**Records supplied:**
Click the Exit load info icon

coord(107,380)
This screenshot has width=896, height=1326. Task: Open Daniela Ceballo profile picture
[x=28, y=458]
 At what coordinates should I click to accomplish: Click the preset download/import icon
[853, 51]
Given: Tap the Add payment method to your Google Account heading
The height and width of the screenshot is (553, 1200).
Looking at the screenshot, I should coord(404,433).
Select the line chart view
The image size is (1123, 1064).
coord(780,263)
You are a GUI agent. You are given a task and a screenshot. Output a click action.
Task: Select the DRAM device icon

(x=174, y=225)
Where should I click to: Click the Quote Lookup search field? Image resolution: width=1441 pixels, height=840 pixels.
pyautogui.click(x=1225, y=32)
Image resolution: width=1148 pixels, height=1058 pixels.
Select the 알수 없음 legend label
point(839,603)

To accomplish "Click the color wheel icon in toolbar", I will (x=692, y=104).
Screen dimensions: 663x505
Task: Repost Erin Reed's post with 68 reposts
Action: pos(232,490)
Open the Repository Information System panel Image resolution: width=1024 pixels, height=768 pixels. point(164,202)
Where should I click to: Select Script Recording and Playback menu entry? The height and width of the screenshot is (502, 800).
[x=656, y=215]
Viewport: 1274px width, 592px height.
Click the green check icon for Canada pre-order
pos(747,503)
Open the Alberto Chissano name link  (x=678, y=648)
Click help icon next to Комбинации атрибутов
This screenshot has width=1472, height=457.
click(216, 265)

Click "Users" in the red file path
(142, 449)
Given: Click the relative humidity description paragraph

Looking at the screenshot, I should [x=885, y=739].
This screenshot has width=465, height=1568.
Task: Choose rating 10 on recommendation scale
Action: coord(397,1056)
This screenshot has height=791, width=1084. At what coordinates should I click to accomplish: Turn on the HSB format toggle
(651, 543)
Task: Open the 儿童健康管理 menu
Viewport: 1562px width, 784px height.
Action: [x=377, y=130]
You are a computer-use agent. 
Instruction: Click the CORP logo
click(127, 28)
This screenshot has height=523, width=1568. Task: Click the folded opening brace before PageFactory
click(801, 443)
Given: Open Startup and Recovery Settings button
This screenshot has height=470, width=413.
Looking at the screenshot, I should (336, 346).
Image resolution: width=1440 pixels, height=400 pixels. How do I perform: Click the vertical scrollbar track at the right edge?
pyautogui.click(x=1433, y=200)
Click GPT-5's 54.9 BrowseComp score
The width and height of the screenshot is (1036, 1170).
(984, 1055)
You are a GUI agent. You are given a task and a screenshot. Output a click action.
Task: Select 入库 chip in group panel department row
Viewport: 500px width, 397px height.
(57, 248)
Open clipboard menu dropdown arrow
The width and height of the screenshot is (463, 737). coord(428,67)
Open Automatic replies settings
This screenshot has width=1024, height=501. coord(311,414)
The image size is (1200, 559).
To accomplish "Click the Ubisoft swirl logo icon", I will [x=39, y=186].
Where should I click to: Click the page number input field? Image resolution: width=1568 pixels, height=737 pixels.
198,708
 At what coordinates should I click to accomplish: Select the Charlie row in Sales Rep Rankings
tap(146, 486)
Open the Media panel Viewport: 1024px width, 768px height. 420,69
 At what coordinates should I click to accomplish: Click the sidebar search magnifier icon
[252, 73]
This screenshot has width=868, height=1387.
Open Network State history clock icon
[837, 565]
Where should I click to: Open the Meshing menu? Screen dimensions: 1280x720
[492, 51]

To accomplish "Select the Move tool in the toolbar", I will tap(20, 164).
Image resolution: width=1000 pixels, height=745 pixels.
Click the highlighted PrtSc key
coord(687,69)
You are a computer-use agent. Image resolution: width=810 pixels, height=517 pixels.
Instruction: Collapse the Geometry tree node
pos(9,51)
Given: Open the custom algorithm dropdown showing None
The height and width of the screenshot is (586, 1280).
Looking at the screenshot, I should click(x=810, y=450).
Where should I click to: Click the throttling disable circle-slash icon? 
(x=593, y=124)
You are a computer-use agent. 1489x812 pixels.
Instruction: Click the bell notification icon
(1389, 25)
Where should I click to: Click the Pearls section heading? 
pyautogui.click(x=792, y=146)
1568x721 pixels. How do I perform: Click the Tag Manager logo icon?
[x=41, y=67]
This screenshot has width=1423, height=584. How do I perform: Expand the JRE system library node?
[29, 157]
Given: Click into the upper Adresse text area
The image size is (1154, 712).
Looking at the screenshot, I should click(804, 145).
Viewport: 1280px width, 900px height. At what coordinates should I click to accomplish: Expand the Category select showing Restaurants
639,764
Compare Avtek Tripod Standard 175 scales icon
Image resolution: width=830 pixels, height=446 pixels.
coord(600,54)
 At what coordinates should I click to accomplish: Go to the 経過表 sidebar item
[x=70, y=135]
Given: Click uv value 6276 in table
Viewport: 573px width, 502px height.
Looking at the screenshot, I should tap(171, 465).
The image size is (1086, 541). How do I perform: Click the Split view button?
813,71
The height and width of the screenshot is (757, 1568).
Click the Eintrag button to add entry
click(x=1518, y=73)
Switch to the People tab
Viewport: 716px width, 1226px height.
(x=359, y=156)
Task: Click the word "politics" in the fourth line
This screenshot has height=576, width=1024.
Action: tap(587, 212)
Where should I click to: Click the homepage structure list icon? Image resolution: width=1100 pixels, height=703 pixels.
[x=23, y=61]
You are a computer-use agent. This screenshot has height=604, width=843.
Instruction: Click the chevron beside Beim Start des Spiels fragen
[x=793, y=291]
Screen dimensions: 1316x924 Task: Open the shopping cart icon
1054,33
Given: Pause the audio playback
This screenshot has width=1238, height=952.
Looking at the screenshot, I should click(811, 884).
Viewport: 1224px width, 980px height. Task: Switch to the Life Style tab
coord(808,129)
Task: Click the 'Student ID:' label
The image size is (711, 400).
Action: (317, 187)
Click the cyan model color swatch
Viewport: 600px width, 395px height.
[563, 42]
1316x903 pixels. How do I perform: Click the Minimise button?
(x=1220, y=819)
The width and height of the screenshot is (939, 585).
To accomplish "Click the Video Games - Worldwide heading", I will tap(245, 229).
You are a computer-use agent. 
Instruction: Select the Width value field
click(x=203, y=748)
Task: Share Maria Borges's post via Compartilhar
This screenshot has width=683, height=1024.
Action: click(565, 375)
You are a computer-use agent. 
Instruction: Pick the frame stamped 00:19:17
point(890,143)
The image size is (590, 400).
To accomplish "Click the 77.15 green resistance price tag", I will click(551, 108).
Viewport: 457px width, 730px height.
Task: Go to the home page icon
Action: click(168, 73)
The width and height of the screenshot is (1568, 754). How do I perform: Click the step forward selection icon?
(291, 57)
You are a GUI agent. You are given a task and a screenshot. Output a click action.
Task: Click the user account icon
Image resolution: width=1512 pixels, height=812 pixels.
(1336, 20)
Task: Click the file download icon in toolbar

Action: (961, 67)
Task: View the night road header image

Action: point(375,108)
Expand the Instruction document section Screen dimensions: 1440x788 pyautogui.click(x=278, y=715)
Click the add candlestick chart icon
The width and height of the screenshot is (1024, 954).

**Work to be completed:** Set down, unchanged, only those lines above that fall between the line with "Where should I click to: Click the throttling" and the line with "Task: Click the word", the two end lines included.

**Task result:**
Where should I click to: Click the throttling disable circle-slash icon? 
(x=593, y=124)
You are a computer-use agent. 1489x812 pixels.
Instruction: Click the bell notification icon
(1389, 25)
Where should I click to: Click the Pearls section heading? 
pyautogui.click(x=792, y=146)
1568x721 pixels. How do I perform: Click the Tag Manager logo icon?
[x=41, y=67]
This screenshot has width=1423, height=584. How do I perform: Expand the JRE system library node?
[29, 157]
Given: Click into the upper Adresse text area
The image size is (1154, 712).
Looking at the screenshot, I should click(804, 145).
Viewport: 1280px width, 900px height. At what coordinates should I click to accomplish: Expand the Category select showing Restaurants
639,764
Compare Avtek Tripod Standard 175 scales icon
Image resolution: width=830 pixels, height=446 pixels.
coord(600,54)
 At what coordinates should I click to accomplish: Go to the 経過表 sidebar item
[x=70, y=135]
Given: Click uv value 6276 in table
Viewport: 573px width, 502px height.
Looking at the screenshot, I should tap(171, 465).
The image size is (1086, 541). How do I perform: Click the Split view button?
813,71
The height and width of the screenshot is (757, 1568).
Click the Eintrag button to add entry
click(x=1518, y=73)
Switch to the People tab
Viewport: 716px width, 1226px height.
(x=359, y=156)
Task: Click the word "politics" in the fourth line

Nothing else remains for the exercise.